La paix, la condition pour le développement de l'Afrique

paix, condition, developpement, afriqueWashington (AFP) - "Je ne connais pas de pays qui ont pu ou qui pourront se développer économiquement s'il n'y a pas la paix", tonne Christine Lagarde. La persistance des conflits est le principal frein à la croissance en Afrique subsaharienne, souligne l'ancienne dirigeante du FMI.

"La paix, c'est la première condition", insiste-t-elle dans un entretien exclusif à l'AFP, déplorant que l'on parle "très peu" de la situation de conflit que vivent ces pays, des camps de réfugiés "très très importants" aux frontières.

"Tout est lié. Les réfugiés ne quittent pas leur pays de gaieté de coeur", dit-elle. "Bien souvent, ils quittent un pays parce qu'il y a des violences, parce qu'il y a un risque de conflit, parce que la guerre les chasse de leur pays".

Sur une note plus optimiste, elle souligne que l'Afrique a connu "des changements phénoménaux" et "une amélioration significative" ces dernières décennies.

Le Fonds monétaire international, qui a renforcé sa présence sur le continent africain pour apporter ses compétences techniques, a contribué "au changement des mentalités" en sensibilisant les pays à l'importance des politiques macro-économiques.

En outre, le rôle de la femme africaine dans l'économie --que Christine Lagarde a constamment mise en avant -- et l'impact de la technologie sur les jeunes sont autant d'éléments ayant contribué à la croissance.

Mme Lagarde, qui vient de quitter le poste de directrice générale du FMI qu'elle a occupé pendant huit ans, rappelle avoir elle-même été au chevet des pays. "J'ai visité tant de pays africains", se remémore-t-elle. A chaque déplacement --un à deux par an-- elle s'est rendue dans trois ou quatre pays différents pour prendre le pouls économique, encourager les décideurs à prendre les mesures nécessaires et à lutter contre la corruption.

- Pauvreté persistante -

Le développement économique en Afrique subsaharienne est aujourd'hui "supérieur à la croissance mondiale", constate-t-elle, soulignant qu'il y a des pays, à l'instar de la Côte d'Ivoire, du Rwanda ou du Sénégal où le développement est encore beaucoup plus rapide.

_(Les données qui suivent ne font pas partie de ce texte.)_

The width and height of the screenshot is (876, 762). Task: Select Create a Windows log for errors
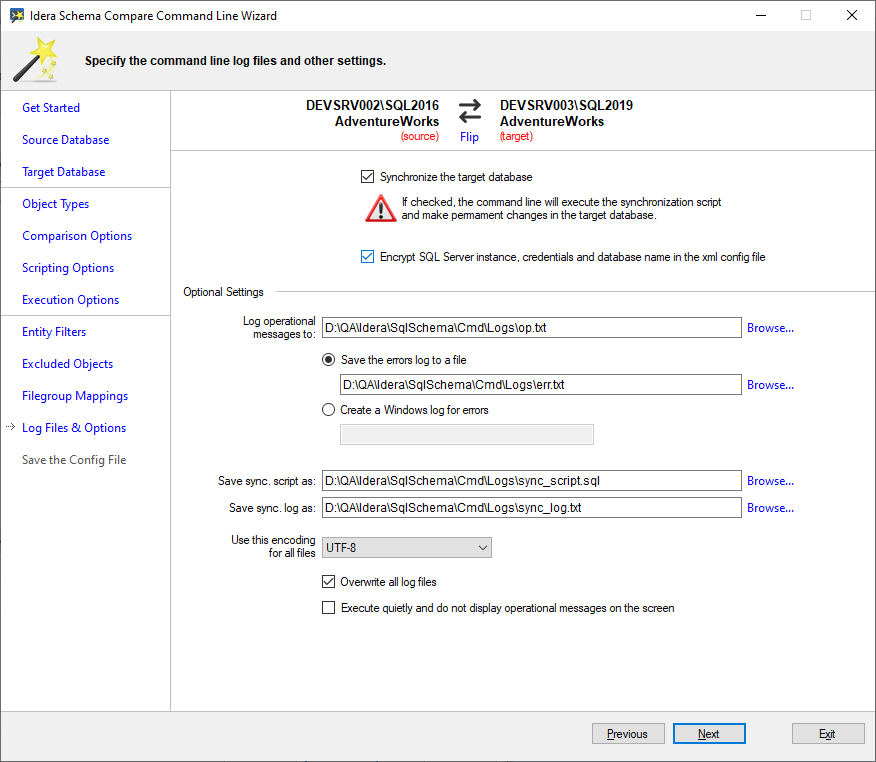(328, 409)
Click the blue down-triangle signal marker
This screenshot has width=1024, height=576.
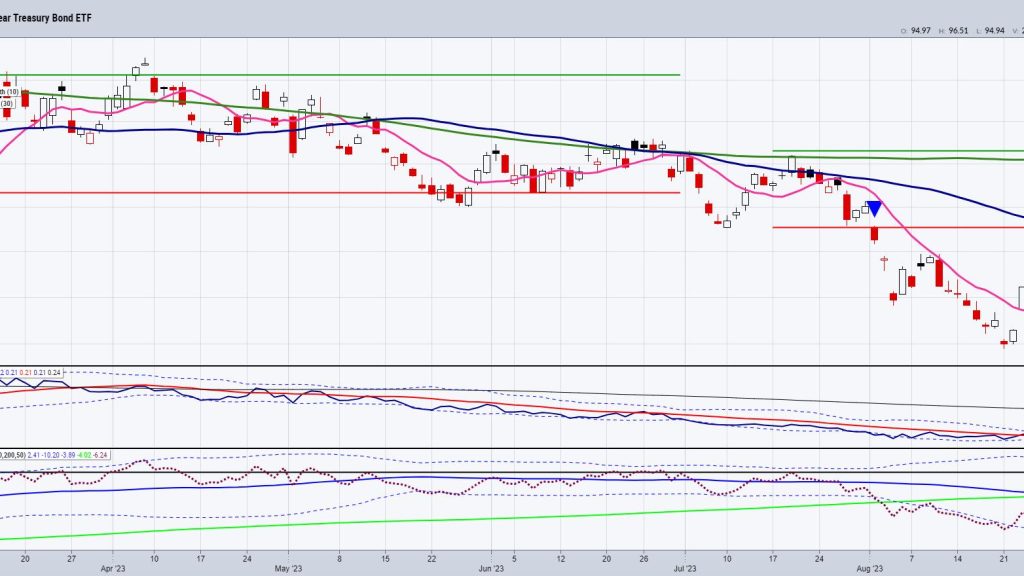[874, 209]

Le FMI y a joué un "rôle de portefeuille", déployant d'importants financements.

Pour autant, la pauvreté continue d'augmenter en Afrique sub-saharienne, qui comptait déjà il y a quatre ans plus de la moitié de la population mondiale extrêmement pauvre. Et cette région du monde est particulièrement fragilisée par les changements climatiques et la pression démographique.

Les projections montrent que d'ici 2030, près de 9 personnes sur 10 vivant dans l'extrême pauvreté seront originaires de cette région du monde, alors que la population du continent va s'accroître dans le même temps de 1,3 milliard, soit plus de la moitié de la croissance de la population mondiale.

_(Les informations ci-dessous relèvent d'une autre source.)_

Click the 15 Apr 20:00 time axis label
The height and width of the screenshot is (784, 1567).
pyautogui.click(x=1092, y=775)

Pour 2019, le FMI table sur une croissance de 3,4% du PIB pour cette partie du monde, contre 3% en 2018 et contre 3,2% pour l'économie mondiale.

Mais l'expansion enregistrée en moyenne ces dernières années reste insuffisante pour créer les 20 millions d'emplois qui seraient nécessaires chaque année pour absorber les nouveaux arrivants sur le marché du travail.

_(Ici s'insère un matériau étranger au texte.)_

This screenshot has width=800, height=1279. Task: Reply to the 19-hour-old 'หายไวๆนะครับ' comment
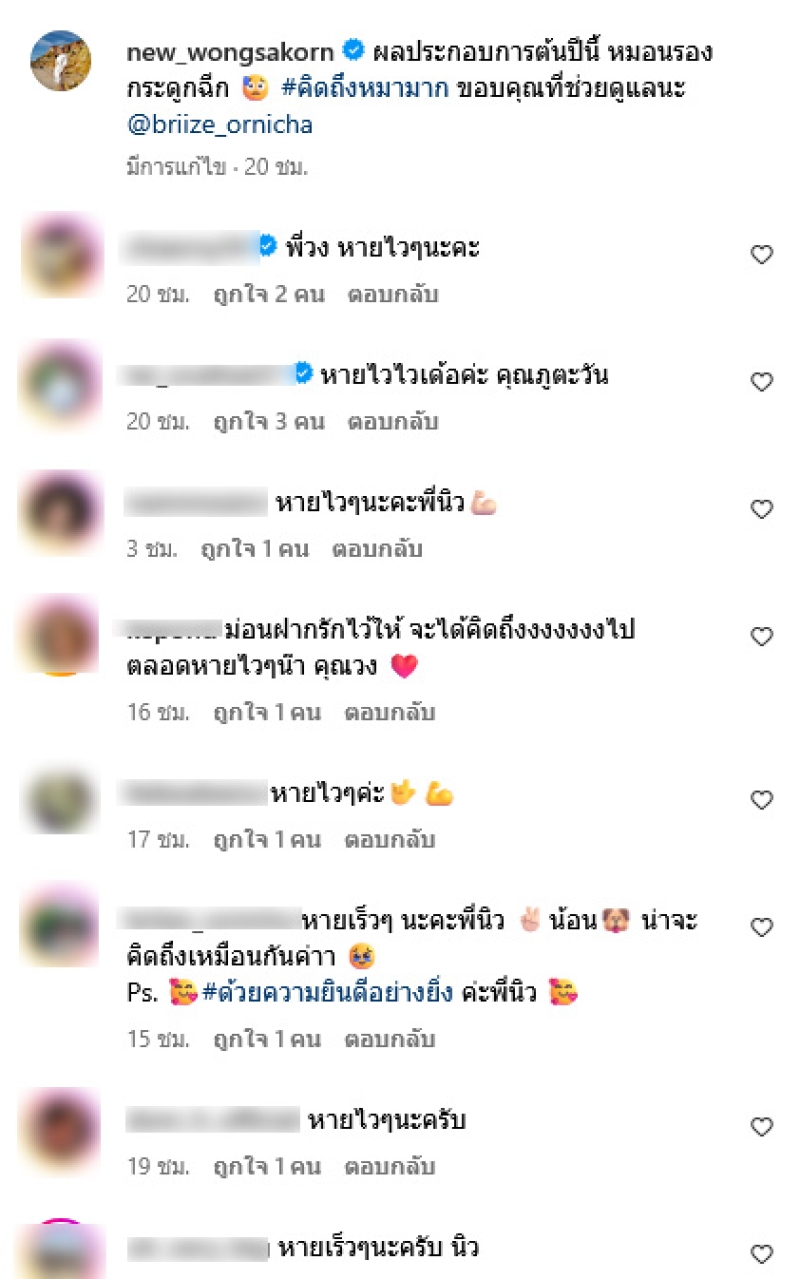pos(390,1167)

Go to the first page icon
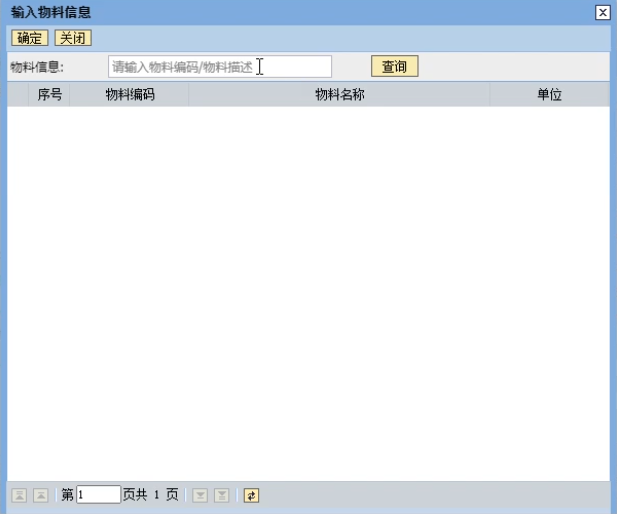pyautogui.click(x=19, y=495)
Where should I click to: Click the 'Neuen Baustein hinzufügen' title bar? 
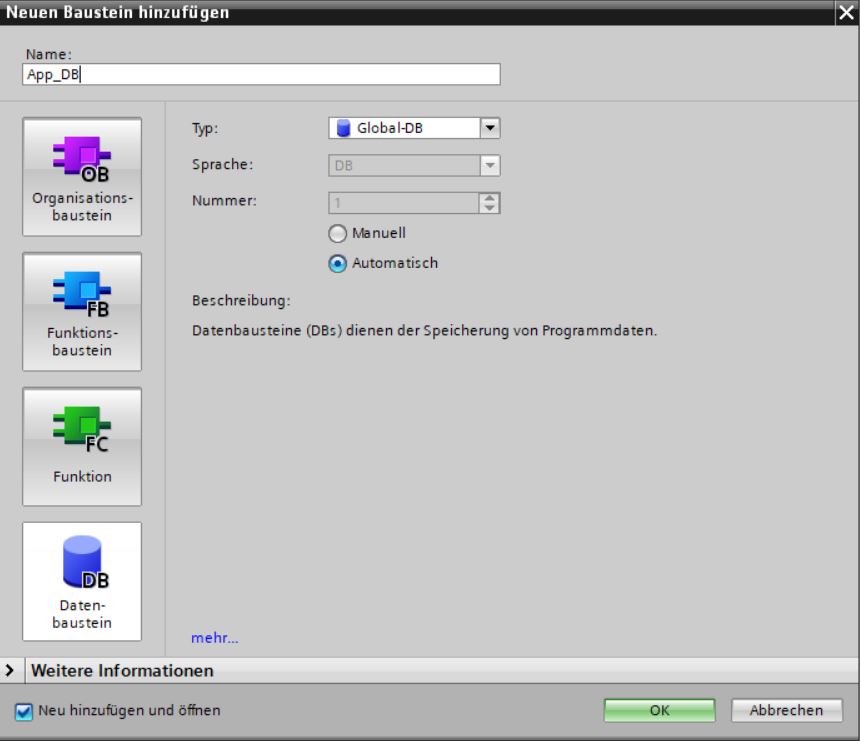[x=400, y=13]
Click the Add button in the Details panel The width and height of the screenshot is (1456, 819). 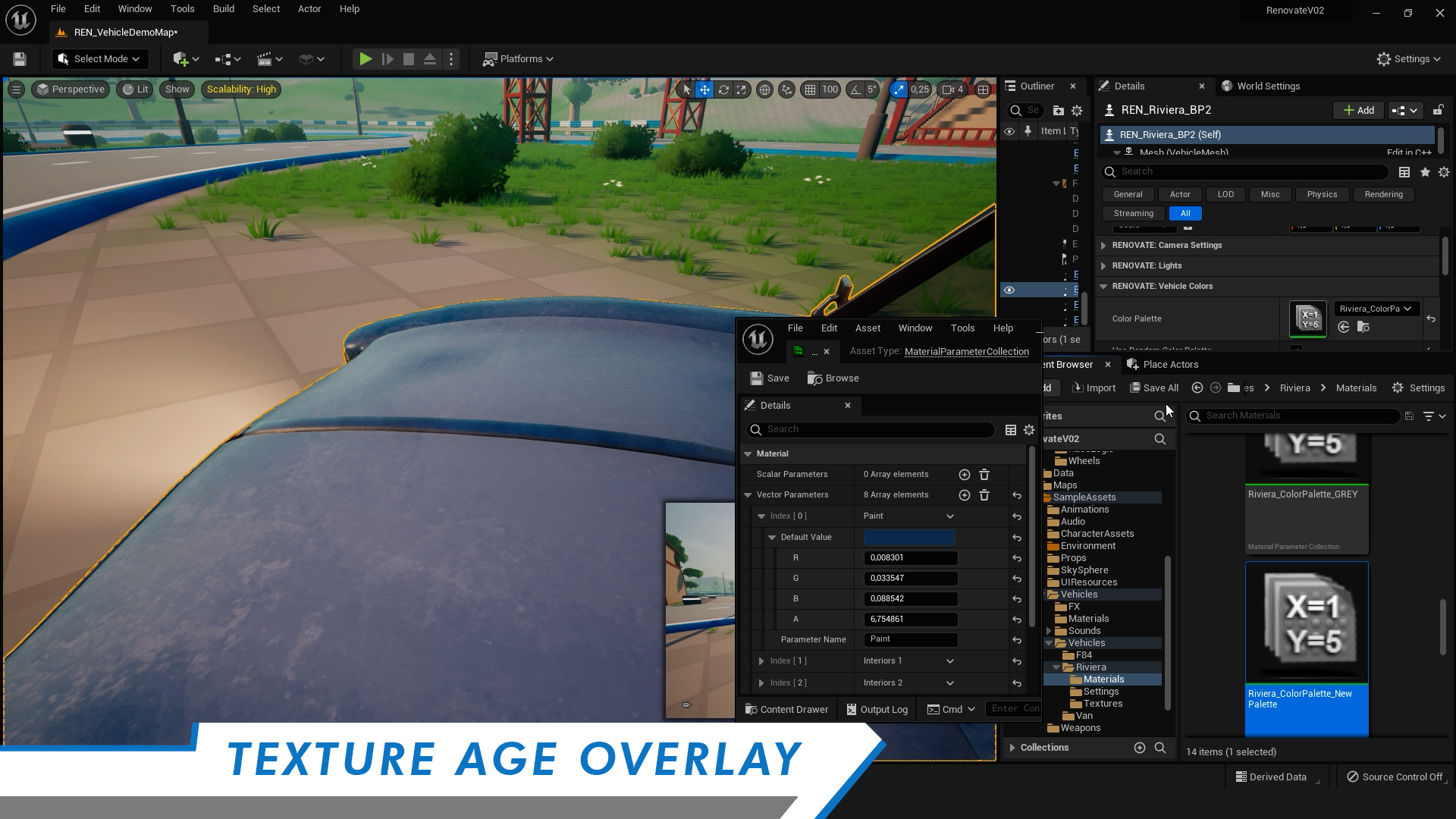click(x=1357, y=110)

Face à ces difficultés, le FMI, sous la houlette de Christine Lagarde, a encouragé sans relâche les pays africains à former une zone de libre-échange pour stimuler les échanges commerciaux.

Début juillet, les pays membres de l'Union africaine ont ainsi lancé symboliquement à Niamey la "phase opérationnelle" de la Zone de libre-échange continentale africaine (Zlec). Pour ses promoteurs, celle-ci doit constituer un pas vers la paix et la prospérité en Afrique et devenir "le plus grand espace commercial au monde".

L'ambition est de rendre ce marché actif à partir du 1er juillet 2020 à condition que les 54 pays se mettent d'accord sur le calendrier et l'ampleur des réductions des droits de douane ainsi que sur la circulation de biens importés de l'étranger.

Au côté de cette zone de libre-échange, l'autre défi reste la mobilisation de fonds pour investir massivement dans les infrastructures, tout aussi cruciales pour le développement.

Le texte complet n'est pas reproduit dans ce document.